OK, so I decided to put in an IDS, Snort specifically. My first question was what distro?. If you remember from prior blogs, "distro" means "Distribution of Linux". I considered a few, for a variety of reasons, and settled on Fedora. Why?, well, obviously, the best installation guide I found was written as a RedHat/Fedora install, that made it easy. Secondly, Fedora is a very well known, stable and highly supported distro, so you'll have no problem finding the applications and libraries needed to install it.
Now for full disclosure; I installed Snort 4 times, and wiped out and re-installed Fedora once before I got it right. I had trouble with the installation a couple of times, and because of my OCD nature, once I figured it out, I wanted a totally clean installation, hence the reinstall of Fedora.
You will need the following:
- A computer (duh), not a super computer, but something reasonable.
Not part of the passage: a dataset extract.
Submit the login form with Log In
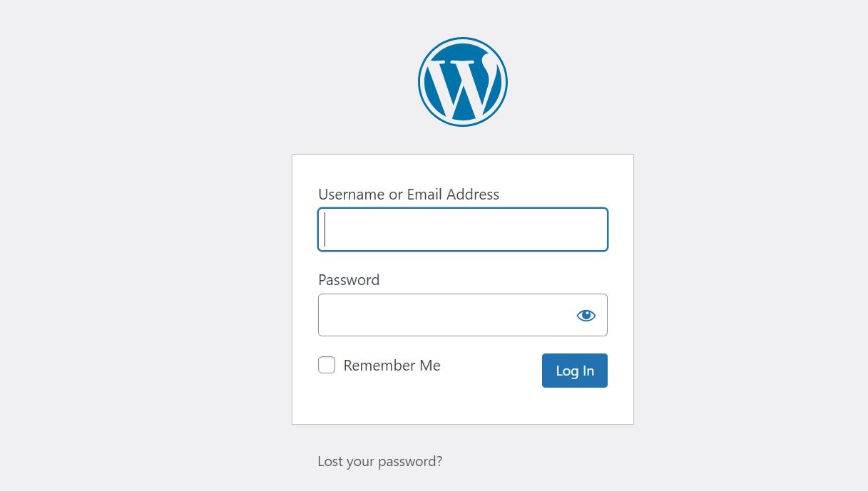 pyautogui.click(x=574, y=371)
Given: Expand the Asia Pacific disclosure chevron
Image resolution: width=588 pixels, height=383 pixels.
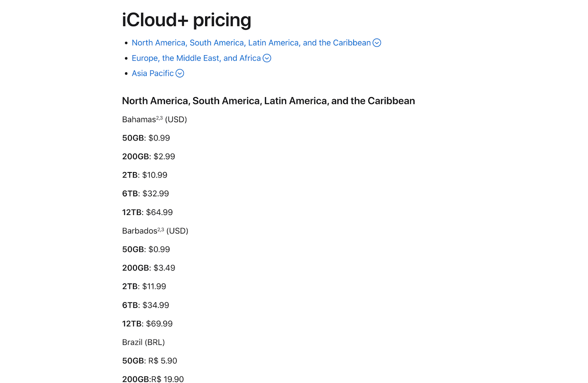Looking at the screenshot, I should pos(180,74).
I'm actually running it on a old Dell 4100 with a PIII, a half a meg of memory and junky video card and it runs great!
- A distro. I'd recommend; Fedora, Red Hat, anything Debian based or Gentoo. I was going to use SmartCom Enterprise, but I got cold feet.
- Supporting software
- Snort (www.snort.org)
- Apache (web server, usually installed by default in most Linux Distro's if you choose "server configuration" if not, you can install it in the terminal)
- SSL (secure sockets layer, also installed by default)
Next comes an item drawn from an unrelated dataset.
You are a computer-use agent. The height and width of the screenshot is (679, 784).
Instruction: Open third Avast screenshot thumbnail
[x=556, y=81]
- PHP (I'm not sure about the leading "P", but the rest means "hypertext processor) You will need to install PHP if it's not pre-installed. After the Linux install, open a terminal window and type "php -v", if you get an error, or nothing happens, you need it.
- MySQL (My "SQL" or Structured Query Language). Again, MySQL is usually installed, but check (type "mysql -v) to see if it's installed.
- BASE (Basic Analysis and Security Engine, get it from SourceForge, click here.)
- Abobe Reader Install this right away.
Now, for those of you who don't know how to install software on linux, there's a few ways. There are "package managers" which give you a GUI method. All distros have one, depending on yours it will be "Synaptic", "Kpackage" or something else. You'll find it on your menu as "Add/Remove Software", probably under "system". The other way, which *I* prefer, is in the terminal. Depending again on your distribution, you'll use "apt-get" or "yum". Both are the command version of the GUI, so if you have "Synaptic" open, you'll get an error if you try and use "apt-get".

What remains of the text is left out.